If I have $x$, $y$ data pairs and I am fitting $y = ax + b$, so I am using a standard OLS model. My questions are:
If I take a particular value of the tuple (x,y), say $x_5$, $y_5$ pair and add it to the data set, potentially a million times, what effect does it have on the slope and intercept. What is good way to theoretically argue about the effect?. I understand that adding $x_5$, $y_5$ multiple times is same as putting that many times more weight on $x_5$, $y_5$. Does it mean that the OLS will try harder to go through that point than before hence leading to a different estimate of $a$, $b$ than before? What if the points we add $x_5$ is really close to $\bar x$, will that change things? Please note that I can test all this really easy in R, but I am looking for a theoretical explanation.
The second question comes from this post and @gung's answer (from Clustering in data), which is really informative.
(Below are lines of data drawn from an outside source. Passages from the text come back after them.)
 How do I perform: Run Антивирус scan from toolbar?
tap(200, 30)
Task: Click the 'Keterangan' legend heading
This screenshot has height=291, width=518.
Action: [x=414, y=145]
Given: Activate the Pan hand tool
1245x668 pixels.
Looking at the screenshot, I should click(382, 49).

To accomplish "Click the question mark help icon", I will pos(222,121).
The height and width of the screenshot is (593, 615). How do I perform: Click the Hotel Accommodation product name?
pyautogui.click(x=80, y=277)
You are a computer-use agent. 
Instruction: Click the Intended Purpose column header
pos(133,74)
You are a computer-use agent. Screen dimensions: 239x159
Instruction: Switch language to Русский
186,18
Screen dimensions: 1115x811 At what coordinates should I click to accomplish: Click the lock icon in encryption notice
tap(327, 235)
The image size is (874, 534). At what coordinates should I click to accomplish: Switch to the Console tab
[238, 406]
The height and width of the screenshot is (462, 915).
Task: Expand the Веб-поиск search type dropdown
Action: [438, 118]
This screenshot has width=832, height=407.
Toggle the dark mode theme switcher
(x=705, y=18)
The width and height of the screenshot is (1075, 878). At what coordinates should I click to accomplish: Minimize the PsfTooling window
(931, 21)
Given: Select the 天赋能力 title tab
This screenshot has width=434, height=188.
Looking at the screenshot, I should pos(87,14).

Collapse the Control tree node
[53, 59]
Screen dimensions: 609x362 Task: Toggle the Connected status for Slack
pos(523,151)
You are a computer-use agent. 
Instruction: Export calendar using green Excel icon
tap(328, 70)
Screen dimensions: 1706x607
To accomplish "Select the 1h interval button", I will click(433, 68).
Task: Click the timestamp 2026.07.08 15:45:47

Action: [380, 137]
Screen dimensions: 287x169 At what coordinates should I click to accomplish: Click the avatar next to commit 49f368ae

How to prove that resampling a particular value of $x$ say $x_5$, leads to more accurate approximation of the vertical position $f(x_5)$. What are the implications of this on design of experiments? In other words should we artificially include more observations around the values of $x$ for which we are more interested in?
If I bin my data into say 10 bins and draw a set number of samples from those bins, and then create a fit y~x, how should the slope and intercept be expected to change?